--- Start Stored data ---

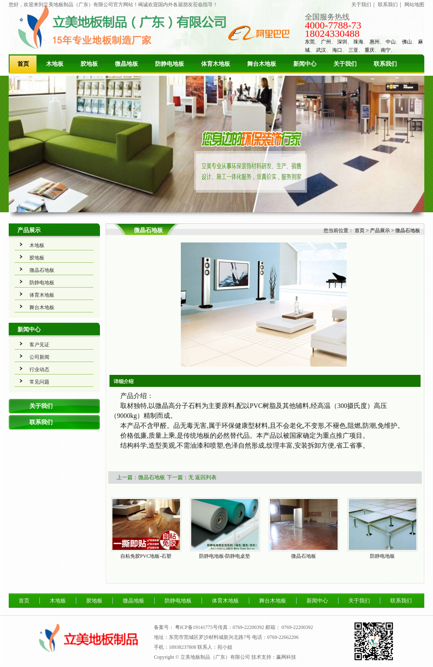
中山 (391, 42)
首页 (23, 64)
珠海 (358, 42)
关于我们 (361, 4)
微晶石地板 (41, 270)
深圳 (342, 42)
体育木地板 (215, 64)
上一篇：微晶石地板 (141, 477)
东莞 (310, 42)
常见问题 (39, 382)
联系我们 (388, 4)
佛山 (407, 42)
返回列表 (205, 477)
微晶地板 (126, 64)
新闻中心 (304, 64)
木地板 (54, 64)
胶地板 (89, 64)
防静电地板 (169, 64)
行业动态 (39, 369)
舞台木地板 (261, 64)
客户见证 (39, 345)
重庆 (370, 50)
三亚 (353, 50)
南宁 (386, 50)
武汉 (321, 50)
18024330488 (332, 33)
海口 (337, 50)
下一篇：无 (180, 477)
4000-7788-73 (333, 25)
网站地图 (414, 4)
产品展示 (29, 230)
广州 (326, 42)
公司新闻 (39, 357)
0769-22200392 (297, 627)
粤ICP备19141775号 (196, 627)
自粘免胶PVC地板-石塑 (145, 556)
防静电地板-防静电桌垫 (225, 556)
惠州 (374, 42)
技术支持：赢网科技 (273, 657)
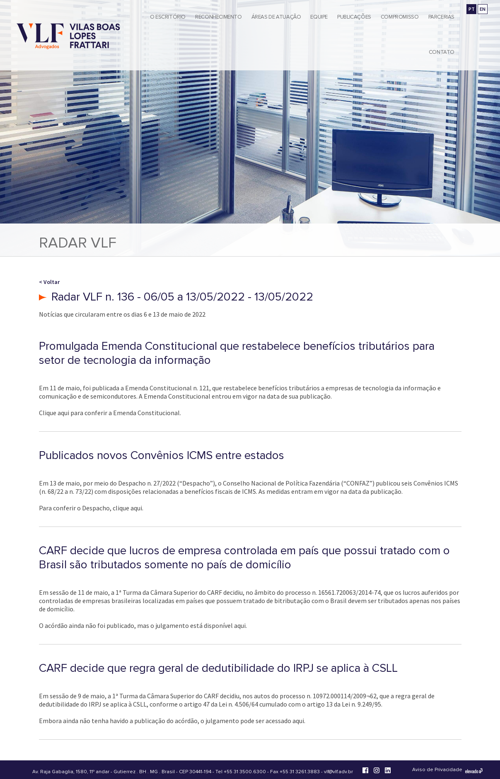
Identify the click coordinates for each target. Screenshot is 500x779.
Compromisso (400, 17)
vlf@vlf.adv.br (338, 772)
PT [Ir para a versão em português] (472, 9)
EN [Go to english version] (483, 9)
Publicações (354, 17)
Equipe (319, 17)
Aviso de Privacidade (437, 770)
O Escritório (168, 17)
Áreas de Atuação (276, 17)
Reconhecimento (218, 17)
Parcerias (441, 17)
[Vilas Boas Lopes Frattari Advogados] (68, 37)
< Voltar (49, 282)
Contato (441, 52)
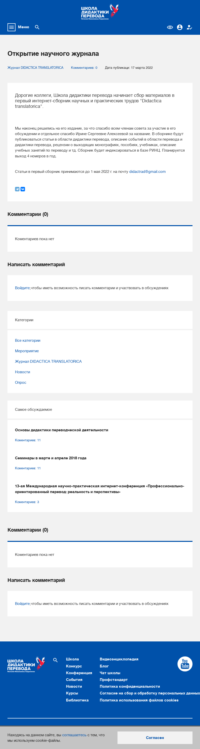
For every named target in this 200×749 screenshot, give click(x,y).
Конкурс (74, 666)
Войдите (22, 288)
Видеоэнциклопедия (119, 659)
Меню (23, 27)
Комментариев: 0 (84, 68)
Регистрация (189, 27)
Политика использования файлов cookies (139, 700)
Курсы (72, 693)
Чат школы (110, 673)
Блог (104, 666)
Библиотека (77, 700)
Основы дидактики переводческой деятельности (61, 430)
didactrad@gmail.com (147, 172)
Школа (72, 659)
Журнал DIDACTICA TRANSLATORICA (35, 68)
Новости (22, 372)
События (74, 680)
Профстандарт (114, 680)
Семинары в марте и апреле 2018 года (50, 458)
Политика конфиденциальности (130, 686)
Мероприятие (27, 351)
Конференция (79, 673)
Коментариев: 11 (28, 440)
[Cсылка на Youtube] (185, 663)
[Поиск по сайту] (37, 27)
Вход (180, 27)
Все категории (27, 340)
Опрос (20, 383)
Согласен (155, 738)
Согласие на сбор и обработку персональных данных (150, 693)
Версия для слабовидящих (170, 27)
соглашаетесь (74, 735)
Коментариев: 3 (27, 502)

--- End Stored data ---

- Aim of the exercise -
Copy every one of the lines above word for word, and leave the pictures out of your answer.

- Expected answer -
中山 (391, 42)
首页 (23, 64)
珠海 (358, 42)
关于我们 (361, 4)
微晶石地板 (41, 270)
深圳 (342, 42)
体育木地板 (215, 64)
上一篇：微晶石地板 (141, 477)
东莞 (310, 42)
常见问题 (39, 382)
联系我们 (388, 4)
佛山 (407, 42)
返回列表 (205, 477)
微晶地板 (126, 64)
新闻中心 (304, 64)
木地板 (54, 64)
胶地板 (89, 64)
防静电地板 (169, 64)
行业动态 (39, 369)
舞台木地板 (261, 64)
客户见证 (39, 345)
重庆 (370, 50)
三亚 (353, 50)
南宁 (386, 50)
武汉 (321, 50)
18024330488 (332, 33)
海口 (337, 50)
下一篇：无 (180, 477)
4000-7788-73 (333, 25)
网站地图 (414, 4)
产品展示 (29, 230)
广州 (326, 42)
公司新闻 (39, 357)
0769-22200392 (297, 627)
粤ICP备19141775号 (196, 627)
自粘免胶PVC地板-石塑 (145, 556)
防静电地板-防静电桌垫 (225, 556)
惠州 (374, 42)
技术支持：赢网科技 (273, 657)
Identify the click coordinates for each target. Screenshot is 500x779.
Compromisso (400, 17)
vlf@vlf.adv.br (338, 772)
PT [Ir para a versão em português] (472, 9)
EN [Go to english version] (483, 9)
Publicações (354, 17)
Equipe (319, 17)
Aviso de Privacidade (437, 770)
O Escritório (168, 17)
Áreas de Atuação (276, 17)
Reconhecimento (218, 17)
Parcerias (441, 17)
[Vilas Boas Lopes Frattari Advogados] (68, 37)
< Voltar (49, 282)
Contato (441, 52)
For every named target in this 200×749 screenshot, give click(x,y).
Конкурс (74, 666)
Войдите (22, 288)
Видеоэнциклопедия (119, 659)
Меню (23, 27)
Комментариев: 0 (84, 68)
Регистрация (189, 27)
Политика использования файлов cookies (139, 700)
Курсы (72, 693)
Чат школы (110, 673)
Блог (104, 666)
Библиотека (77, 700)
Основы дидактики переводческой деятельности (61, 430)
didactrad@gmail.com (147, 172)
Школа (72, 659)
Журнал DIDACTICA TRANSLATORICA (35, 68)
Новости (22, 372)
События (74, 680)
Профстандарт (114, 680)
Семинары в марте и апреле 2018 года (50, 458)
Политика конфиденциальности (130, 686)
Мероприятие (27, 351)
Конференция (79, 673)
Коментариев: 11 (28, 440)
[Cсылка на Youtube] (185, 663)
[Поиск по сайту] (37, 27)
Вход (180, 27)
Все категории (27, 340)
Опрос (20, 383)
Согласен (155, 738)
Согласие на сбор и обработку персональных данных (150, 693)
Версия для слабовидящих (170, 27)
соглашаетесь (74, 735)
Коментариев: 3 (27, 502)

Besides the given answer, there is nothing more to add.